Повседневная жизнь Испании Золотого века - Марселен Дефурно
Шрифт:
Интервал:
Закладка:
Впрочем, не будем забывать, что в театре, кроме «комедий чести», играли также комедии интриг, основой действия которых часто были любовные страсти. В них показывались уловки, на которые шли женщины или юные девушки, чтобы ускользнуть от бдительного надзора, добровольные похищения и увозы — случаи, которые в изобилии можно было встретить и в novelas (романтических «новеллах») Сервантеса и его современников. Что касается сатирической литературы, то она находила неисчерпаемый источник не только в историях о женской неверности, но также в потворстве мужей, которое, по словам Кеведо, «получило широкое распространение, особенно в Мадриде». Тем не менее мы читаем в «отделе происшествий» (noticias) Мадрида от 18 апреля 1637 года следующую подлинную информацию, настоящий сюжет кальдероновской драмы: «В Великий четверг Мигель Перес де лас Навас, королевский нотариус, дождавшись, когда его жена исповедуется и причастится, взял на себя роль палача и, попросив у нее прощения, задушил ее в собственном доме, и это по одному только подозрению в адюльтере».{171}
Вероятно, эти противоречия можно объяснить большим разнообразием источников и свидетельств. Сатирики, как и моралисты, по разным причинам считали своим долгом очернять действительность, которую «комедии чести», в свою очередь, старались идеализировать. Что касается иностранных путешественников, почти в один голос сообщавших о вызывающей дерзости испанок, то их свидетельства относились лишь к тем женщинам, которые часто выходили на прогулку и бывали в шумных местах, чтобы их заметили; иноземцы ведь не знали о женщинах, хранивших семейный очаг, воплощая собой идеал «совершенной супруги», портрет которой нарисовал Фрей Луис де Леон.{172}
Какое бы значение ни придавать этому объяснению, оно не может в полной мере отразить два противопоставленных образа, нашедших отражение в литературе и прочих источниках. Это несоответствие большей частью обязано своим возникновением внутреннему противоречию, свойственному самому положению испанской женщины.

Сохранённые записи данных
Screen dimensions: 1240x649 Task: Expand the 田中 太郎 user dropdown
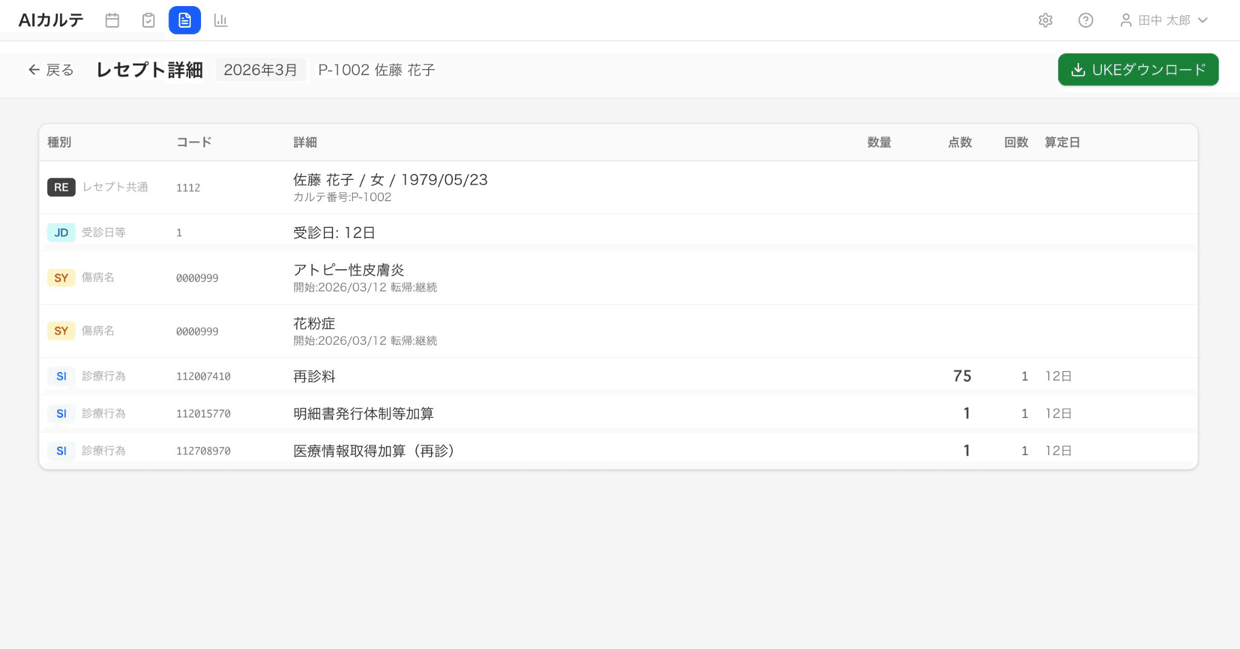[x=1164, y=21]
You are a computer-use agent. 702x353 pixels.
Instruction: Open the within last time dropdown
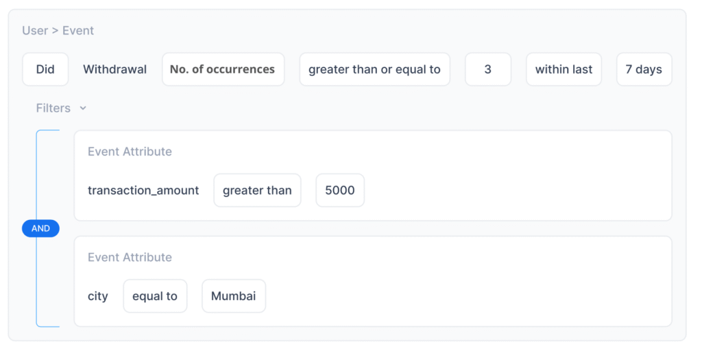point(564,69)
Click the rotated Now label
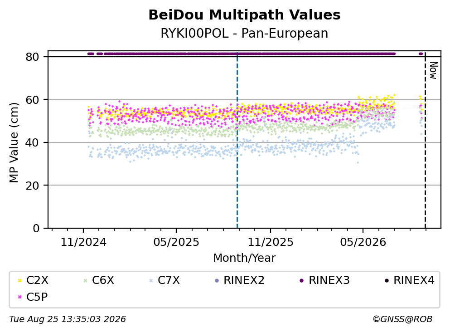The height and width of the screenshot is (333, 450). click(433, 70)
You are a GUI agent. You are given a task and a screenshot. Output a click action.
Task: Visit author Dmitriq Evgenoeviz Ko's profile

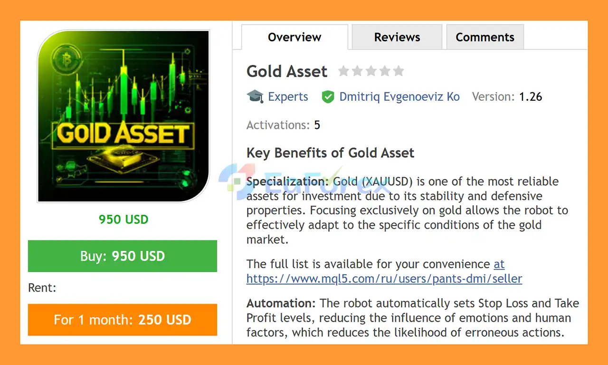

ВАША ЗАДАЧА:
Ответьте по тексту о повседневной жизни Испании Золотого века:
(a) Какую должность занимал Мигель Перес де лас Навас?
(b) Свидетельства иностранных путешественников о дерзости испанок относились к каким женщинам?
(c) Чему большей частью обязано своим возникновением несоответствие двух противопоставленных образов?

ОТВЕТ:
(a) Он был королевским нотариусом.
(b) К тем, которые часто выходили на прогулку и бывали в шумных местах, чтобы их заметили.
(c) Внутреннему противоречию, свойственному самому положению испанской женщины.